__THE EXERCISE__: Copy out every line of the records below word for word, leaving out the pictures.

__RECORDS SHOWN__:
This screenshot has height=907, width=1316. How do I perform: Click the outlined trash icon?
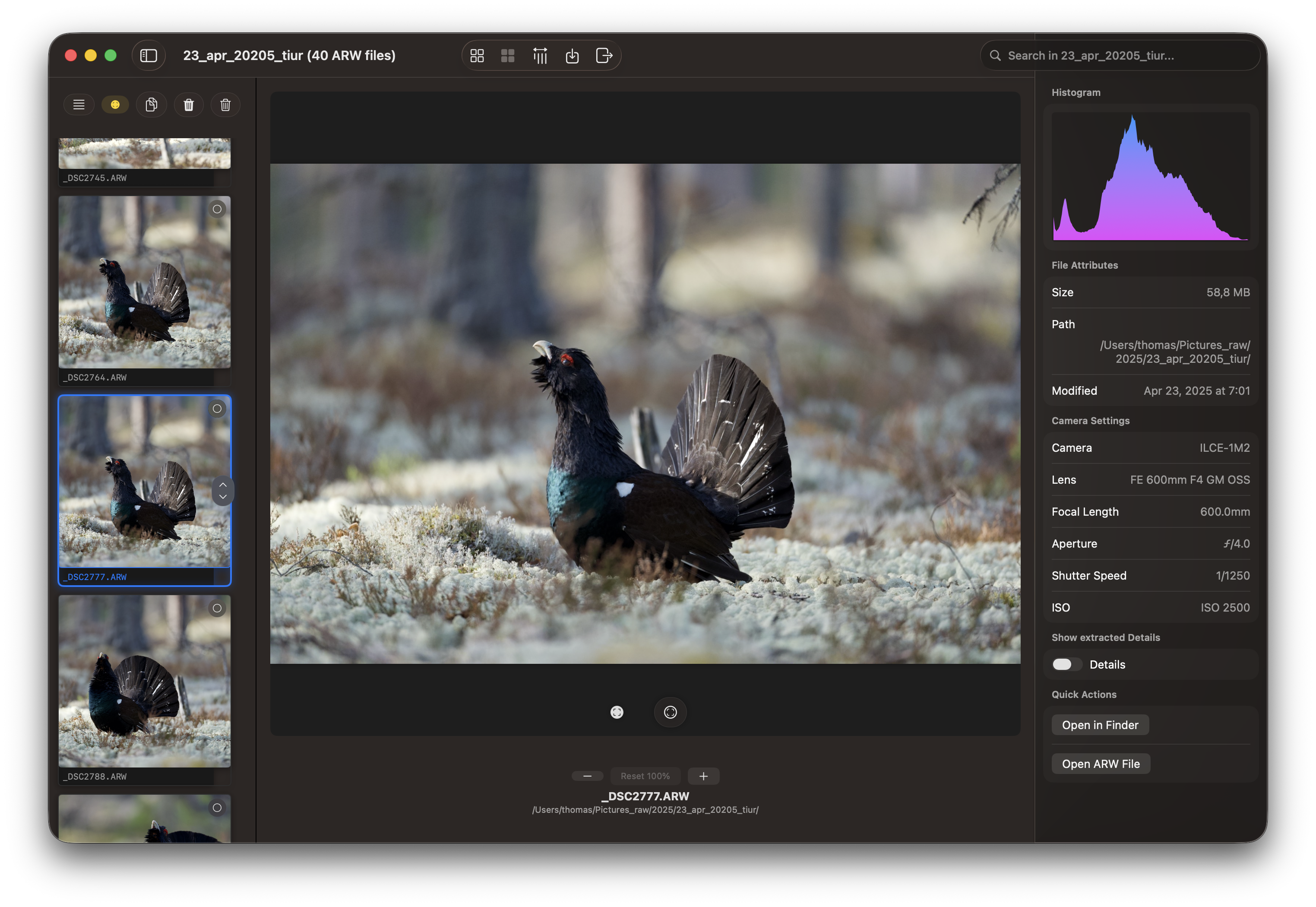pos(225,105)
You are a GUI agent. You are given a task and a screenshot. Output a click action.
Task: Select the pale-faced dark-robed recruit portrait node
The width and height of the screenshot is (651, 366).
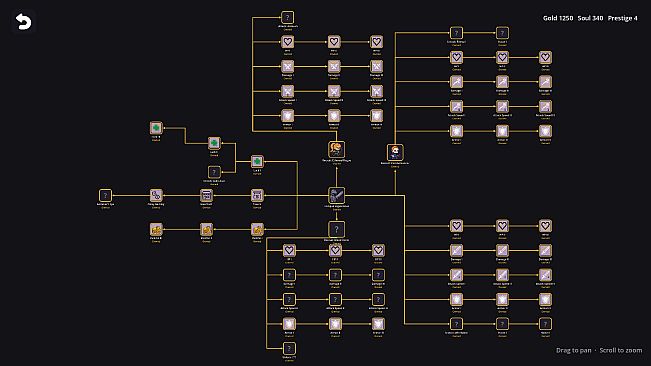click(x=395, y=152)
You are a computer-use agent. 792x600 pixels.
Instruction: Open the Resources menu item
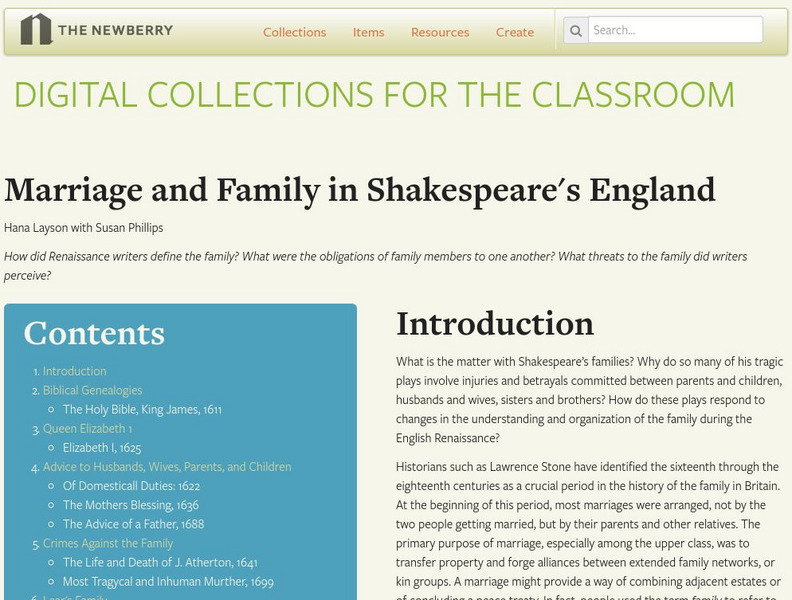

__ANSWER TO THE TASK__:
This screenshot has height=907, width=1316. How do I perform: Click the outlined trash icon?
pos(225,105)
You are a GUI agent. You are given a task and a screenshot. Output a click action.
Task: Select the pale-faced dark-robed recruit portrait node
The width and height of the screenshot is (651, 366).
click(x=395, y=152)
You are a computer-use agent. 792x600 pixels.
Instruction: Open the Resources menu item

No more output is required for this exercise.